Unfortunately, the various blogposts about the 6-9 months of hidden Mir work, plus the incorrect assumptions and statements made about Wayland have resulted in a various incorrect impressions that I see often repeated. To correct a few:
- There was already a lot of work done for Wayland
- Speed was not slow, there was just no timeline on when to complete the rest
Seems quite logical to at least wait for a 1.0 release and some adoption from distribution, but oh well
- Supporting X, Mir and Wayland implies way more than just a “gdk backend” patch to Gtk+ and something similar for Qt
- Wayland does not do everything that X does, but Mir is lacking that and way more
Yet another abstraction layer is not really the preferred way of working in GNOME. Adds to the things that has to be maintained, plus you can only use something as much as your abstraction layer allows
- Competition on this level is not good
See: yet another abstraction layer
Finally some progress
Anyone still thinking: finally some progress has really ignored that various GNOME applications already work on Wayland. Furthermore, we already had a port of Mutter. This all before we finally are allowed to know for sure to not expect any resources from Canonical towards Wayland.

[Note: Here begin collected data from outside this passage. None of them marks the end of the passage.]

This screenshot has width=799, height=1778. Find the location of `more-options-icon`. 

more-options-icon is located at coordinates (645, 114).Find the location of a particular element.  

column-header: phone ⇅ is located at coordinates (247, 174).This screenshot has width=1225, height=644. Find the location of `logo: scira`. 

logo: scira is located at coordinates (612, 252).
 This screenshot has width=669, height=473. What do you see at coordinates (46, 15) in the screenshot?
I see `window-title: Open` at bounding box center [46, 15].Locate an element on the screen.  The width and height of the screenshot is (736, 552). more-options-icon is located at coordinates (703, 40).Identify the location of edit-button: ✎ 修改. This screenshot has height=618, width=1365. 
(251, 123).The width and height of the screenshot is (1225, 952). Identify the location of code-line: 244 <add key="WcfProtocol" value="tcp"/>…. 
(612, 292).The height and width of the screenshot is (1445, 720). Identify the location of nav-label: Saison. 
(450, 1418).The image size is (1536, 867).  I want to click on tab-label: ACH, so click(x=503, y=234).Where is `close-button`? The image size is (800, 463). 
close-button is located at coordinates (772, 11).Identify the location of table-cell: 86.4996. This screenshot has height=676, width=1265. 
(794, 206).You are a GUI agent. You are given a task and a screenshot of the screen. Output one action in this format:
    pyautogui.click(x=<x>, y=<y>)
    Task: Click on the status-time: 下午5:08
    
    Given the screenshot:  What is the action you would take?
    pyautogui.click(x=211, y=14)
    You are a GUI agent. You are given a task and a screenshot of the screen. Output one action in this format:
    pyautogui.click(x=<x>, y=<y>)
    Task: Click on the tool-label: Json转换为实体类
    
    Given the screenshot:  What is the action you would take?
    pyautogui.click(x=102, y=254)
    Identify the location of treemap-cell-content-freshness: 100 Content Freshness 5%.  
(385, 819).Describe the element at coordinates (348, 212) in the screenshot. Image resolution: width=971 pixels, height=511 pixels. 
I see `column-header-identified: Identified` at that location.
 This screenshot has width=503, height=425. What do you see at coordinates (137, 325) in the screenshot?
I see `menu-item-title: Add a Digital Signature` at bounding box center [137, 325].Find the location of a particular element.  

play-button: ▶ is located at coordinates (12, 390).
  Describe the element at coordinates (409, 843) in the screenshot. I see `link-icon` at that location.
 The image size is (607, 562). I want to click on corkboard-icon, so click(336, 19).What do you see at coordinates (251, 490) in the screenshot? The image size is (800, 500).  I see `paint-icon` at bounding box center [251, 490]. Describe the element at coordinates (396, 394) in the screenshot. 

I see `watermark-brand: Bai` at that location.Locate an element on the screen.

Of course, it still is nice to be quicker to release something quicker than the other person. But let’s focus instead on providing something which works as nicely as the old thing. Including things as XSettings, XRANDR, keeping track of idle time, colour management, accessibility, etc. Competing with Mir is stupid anyway. If we make applications work under Wayland, it will benefit Mir as well. We could release something and call it stable, but easier if we release it when we think it is good enough. That will still be too early for some, but oh well
If we’d known 6-9 months ago that we couldn’t have relied upon Canonical, we could’ve taken that into account. In my opinion, keeping that decision secret slowed things down.
Communication and GNOME
Now, I am pretty harsh towards Canonical regarding their communication. I think GNOME can hugely improve as well, though I don’t think that is really relevant. The “but you do the same” is just a bad excuse. I had big issues (especially after the work done for Ubuntu GNOME remix) that we still did not have anyone from Canonical/Ubuntu in the release team. If we had someone on the release team, we could still be bad at communicating, but at least there would be one person who should be knowing what was going on on both sides. I still think it would be nice (though do not think it is that big of an issue after all the heavily delayed statements from Canonical) to have someone from Canonical, but not sure if the person would ever be allowed to share anything, thus the benefit seems much lower.
PS: The release team bit is not new. I’ve said this initially privately, but also publicly many months ago, see release-team archives. GNOME does almost everything in the open.